>> START Material for this exercise

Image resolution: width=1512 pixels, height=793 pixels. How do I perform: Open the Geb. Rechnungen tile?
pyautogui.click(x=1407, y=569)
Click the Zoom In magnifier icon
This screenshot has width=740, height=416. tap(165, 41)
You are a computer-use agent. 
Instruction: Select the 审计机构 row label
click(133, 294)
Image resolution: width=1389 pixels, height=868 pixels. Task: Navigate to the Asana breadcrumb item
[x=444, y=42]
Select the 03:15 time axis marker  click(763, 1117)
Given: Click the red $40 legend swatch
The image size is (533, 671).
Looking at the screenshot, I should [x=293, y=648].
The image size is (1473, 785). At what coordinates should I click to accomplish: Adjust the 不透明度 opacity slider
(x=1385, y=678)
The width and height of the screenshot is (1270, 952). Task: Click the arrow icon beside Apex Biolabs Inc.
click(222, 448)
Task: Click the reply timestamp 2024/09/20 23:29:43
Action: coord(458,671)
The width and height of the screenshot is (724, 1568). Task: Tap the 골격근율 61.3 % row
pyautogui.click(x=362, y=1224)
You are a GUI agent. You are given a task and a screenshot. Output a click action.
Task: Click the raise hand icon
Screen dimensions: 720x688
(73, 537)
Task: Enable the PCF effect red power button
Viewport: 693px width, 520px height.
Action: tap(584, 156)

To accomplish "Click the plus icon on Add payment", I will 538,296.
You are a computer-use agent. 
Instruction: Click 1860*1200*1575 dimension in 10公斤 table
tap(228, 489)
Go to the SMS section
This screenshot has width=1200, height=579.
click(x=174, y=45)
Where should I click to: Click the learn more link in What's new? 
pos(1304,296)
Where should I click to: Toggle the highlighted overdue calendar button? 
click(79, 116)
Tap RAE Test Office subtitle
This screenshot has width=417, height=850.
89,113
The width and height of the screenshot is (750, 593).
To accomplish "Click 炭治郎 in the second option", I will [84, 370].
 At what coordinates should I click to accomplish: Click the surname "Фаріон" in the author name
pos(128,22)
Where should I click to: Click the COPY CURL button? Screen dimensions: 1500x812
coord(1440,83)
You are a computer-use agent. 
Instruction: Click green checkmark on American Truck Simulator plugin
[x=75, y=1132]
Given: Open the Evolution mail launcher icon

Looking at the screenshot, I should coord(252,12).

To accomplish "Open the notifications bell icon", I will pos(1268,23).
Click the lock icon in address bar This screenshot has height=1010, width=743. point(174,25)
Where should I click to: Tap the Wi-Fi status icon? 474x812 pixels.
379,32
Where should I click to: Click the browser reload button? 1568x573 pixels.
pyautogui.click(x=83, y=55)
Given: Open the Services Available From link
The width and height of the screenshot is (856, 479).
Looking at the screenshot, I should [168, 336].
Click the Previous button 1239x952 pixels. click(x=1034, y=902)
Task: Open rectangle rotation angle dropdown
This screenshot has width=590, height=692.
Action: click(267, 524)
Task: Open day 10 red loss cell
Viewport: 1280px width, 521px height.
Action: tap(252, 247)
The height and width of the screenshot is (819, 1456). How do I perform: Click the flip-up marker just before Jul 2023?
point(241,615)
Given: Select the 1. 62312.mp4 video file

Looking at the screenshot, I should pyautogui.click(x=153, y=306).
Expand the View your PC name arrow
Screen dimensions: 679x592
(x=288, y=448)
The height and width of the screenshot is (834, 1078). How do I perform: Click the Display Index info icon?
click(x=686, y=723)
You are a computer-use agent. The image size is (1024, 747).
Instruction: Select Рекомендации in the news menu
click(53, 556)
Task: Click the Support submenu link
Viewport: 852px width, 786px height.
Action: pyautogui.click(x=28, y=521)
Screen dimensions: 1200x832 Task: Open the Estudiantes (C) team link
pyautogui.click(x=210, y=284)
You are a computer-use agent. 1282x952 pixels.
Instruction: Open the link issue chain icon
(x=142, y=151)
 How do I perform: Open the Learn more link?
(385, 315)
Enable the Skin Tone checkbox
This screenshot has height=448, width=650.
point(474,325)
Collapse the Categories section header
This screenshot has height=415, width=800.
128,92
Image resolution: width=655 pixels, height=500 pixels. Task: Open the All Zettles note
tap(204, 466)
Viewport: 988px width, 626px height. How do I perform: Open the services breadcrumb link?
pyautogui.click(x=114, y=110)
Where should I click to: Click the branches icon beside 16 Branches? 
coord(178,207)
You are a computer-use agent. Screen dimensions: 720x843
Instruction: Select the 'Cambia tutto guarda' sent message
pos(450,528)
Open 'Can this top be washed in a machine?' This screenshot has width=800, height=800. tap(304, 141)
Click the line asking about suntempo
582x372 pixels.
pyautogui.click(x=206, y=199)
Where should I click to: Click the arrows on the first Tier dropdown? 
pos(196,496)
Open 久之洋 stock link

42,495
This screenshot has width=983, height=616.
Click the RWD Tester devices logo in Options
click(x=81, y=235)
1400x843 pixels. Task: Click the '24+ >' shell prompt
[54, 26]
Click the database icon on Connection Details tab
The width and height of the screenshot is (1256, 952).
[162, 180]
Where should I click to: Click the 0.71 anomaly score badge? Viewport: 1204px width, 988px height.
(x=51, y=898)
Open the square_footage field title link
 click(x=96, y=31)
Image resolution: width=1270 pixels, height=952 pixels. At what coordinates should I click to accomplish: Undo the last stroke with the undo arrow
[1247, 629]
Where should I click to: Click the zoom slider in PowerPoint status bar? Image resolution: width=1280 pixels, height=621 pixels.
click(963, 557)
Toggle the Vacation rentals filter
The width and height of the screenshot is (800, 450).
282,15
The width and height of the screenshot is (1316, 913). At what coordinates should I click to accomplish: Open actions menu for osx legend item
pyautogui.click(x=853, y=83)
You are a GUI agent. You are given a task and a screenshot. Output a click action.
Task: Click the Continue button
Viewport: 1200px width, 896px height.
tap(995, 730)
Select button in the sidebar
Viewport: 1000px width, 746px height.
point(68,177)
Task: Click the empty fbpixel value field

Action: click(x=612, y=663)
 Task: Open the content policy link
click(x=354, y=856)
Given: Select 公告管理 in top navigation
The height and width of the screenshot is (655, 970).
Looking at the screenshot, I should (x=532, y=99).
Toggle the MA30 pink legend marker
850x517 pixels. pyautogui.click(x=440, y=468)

>> END Material for this exercise

Task instructions.
Convert everything from the start of the rows down to the line containing "click(133, 294)" into a Markdown table with the columns Line No and Text, numbering each line and leaving out blank lines.

Full answer.
| Line No | Text |
|---|---|
| 1 | Image resolution: width=1512 pixels, height=793 pixels. How do I perform: Open the Geb. Rechnungen tile? |
| 2 | pyautogui.click(x=1407, y=569) |
| 3 | Click the Zoom In magnifier icon |
| 4 | This screenshot has width=740, height=416. tap(165, 41) |
| 5 | You are a computer-use agent.  |
| 6 | Instruction: Select the 审计机构 row label |
| 7 | click(133, 294) |